Monday, 27 June 2016

Detection of consensuses and treatment principles of diabetic nephropathy in traditional Chinese medicine: A new approach

Open Access

Detection of consensuses and treatment principles of diabetic nephropathy in traditional Chinese medicine: A new approach

Open Access funded by Beijing University of Chinese Medicine
Under a Creative Commons license



To propose and test a new approach based on community detection in the field of social computing for uncovering consensuses and treatment principles in traditional Chinese medicine (TCM).


Three Chinese databases (CNKI, VIP, and Wan Fang Data) were searched for published articles on TCM treatment of diabetic nephropathy (DN) from their inception until September 31, 2014. Zheng classification and herb data were extracted from included articles and used to construct a Zheng classification and treatment of diabetic nephropathy (DNZCT) network with nodes denoting Zhengs and herbs and edges denoting corresponding treating relationships among them. Community detection was applied to the DNZCT and detected community structures were analyzed.

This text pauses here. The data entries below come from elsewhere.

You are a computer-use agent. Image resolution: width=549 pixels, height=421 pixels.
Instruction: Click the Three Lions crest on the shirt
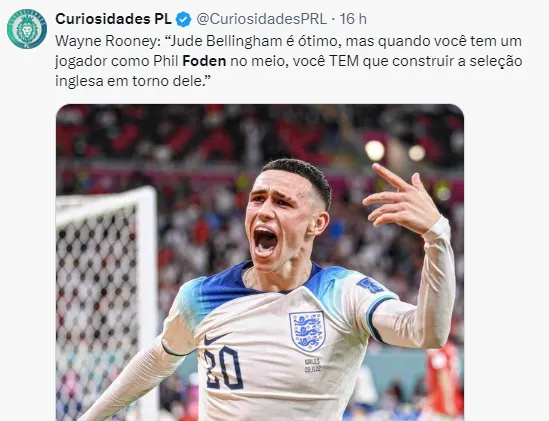click(x=307, y=331)
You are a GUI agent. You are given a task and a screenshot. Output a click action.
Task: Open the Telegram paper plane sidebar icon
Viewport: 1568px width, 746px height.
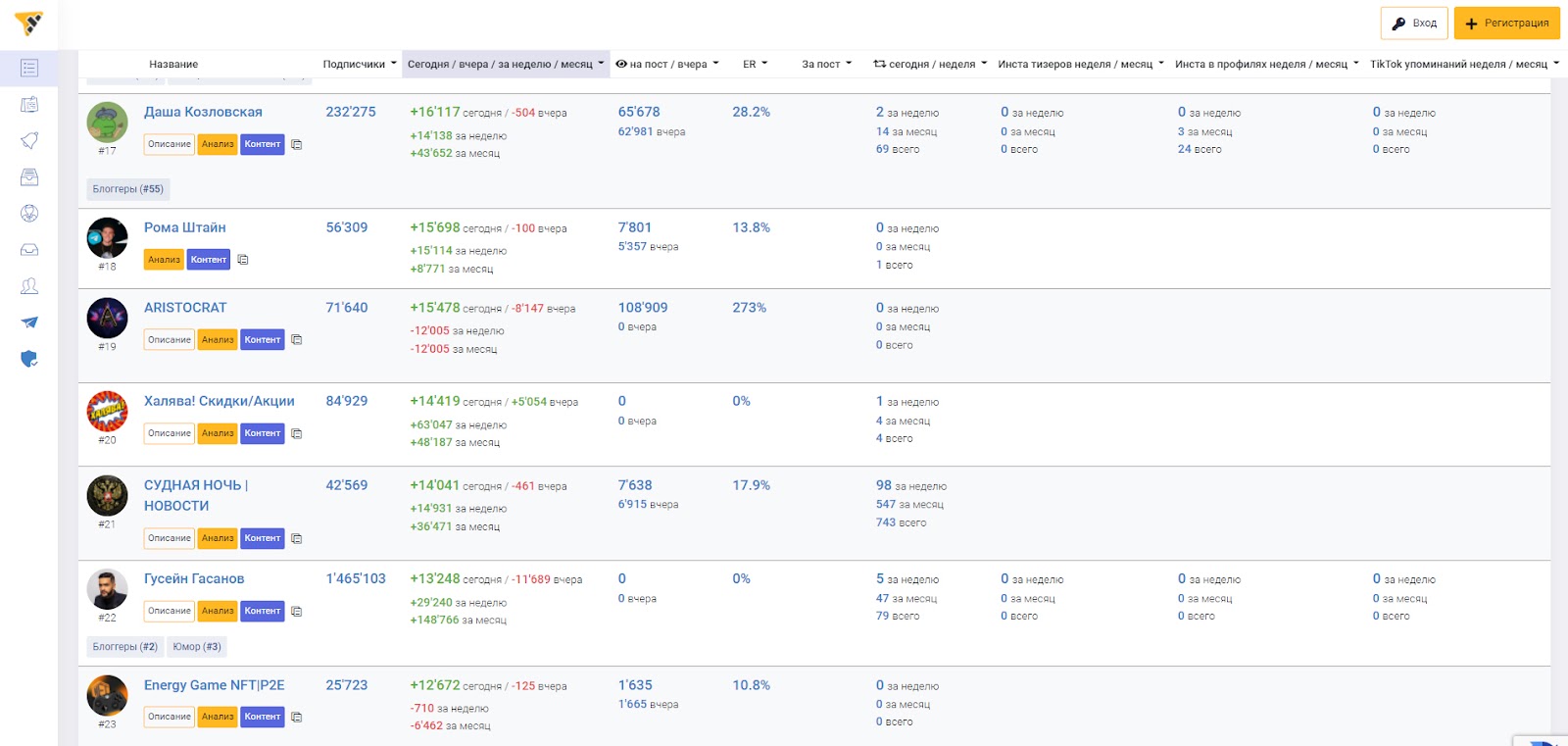(29, 323)
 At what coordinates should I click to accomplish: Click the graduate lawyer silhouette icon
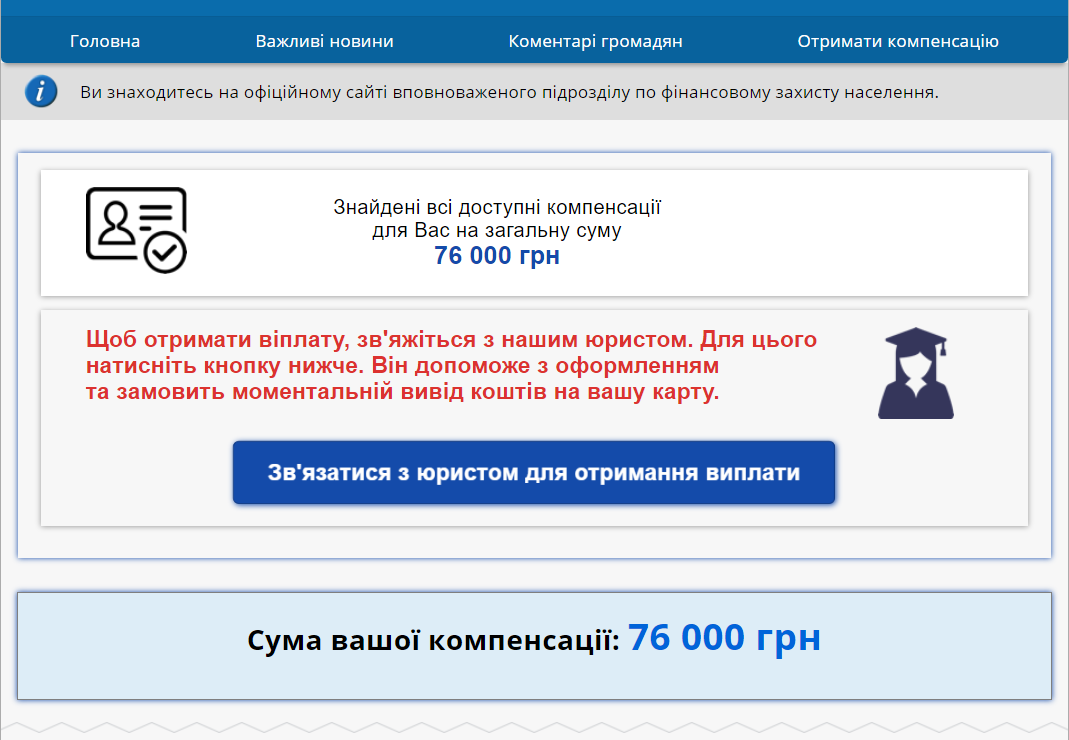pos(915,373)
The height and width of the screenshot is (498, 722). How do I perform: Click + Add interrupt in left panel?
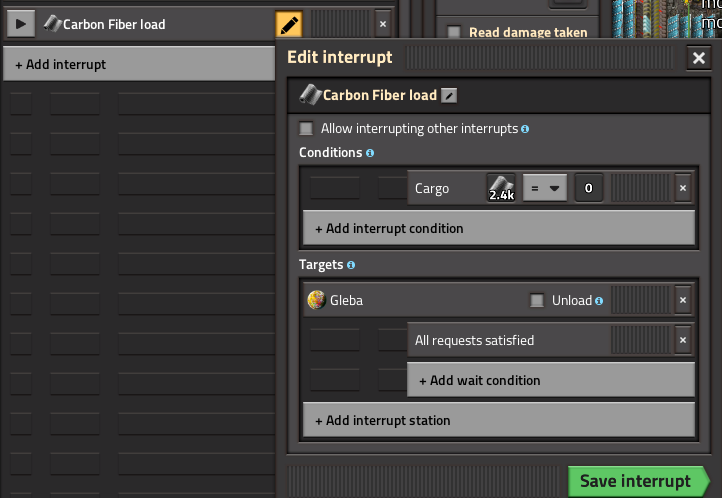tap(138, 65)
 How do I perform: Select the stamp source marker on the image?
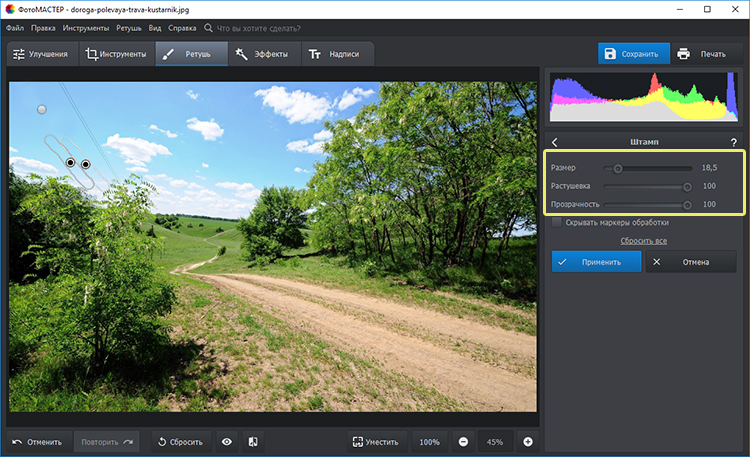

A network of 201 nodes and 743 edges were constructed and six communities were detected. Nodes clustered in the same community captured the same semantic topic; different communities had unique characteristics, and indicated different treatment principles. Large communities usually represented similar points of view or consensuses on common Zheng diagnoses and herb prescriptions; small communities might help to indicate unusual Zhengs and herbs.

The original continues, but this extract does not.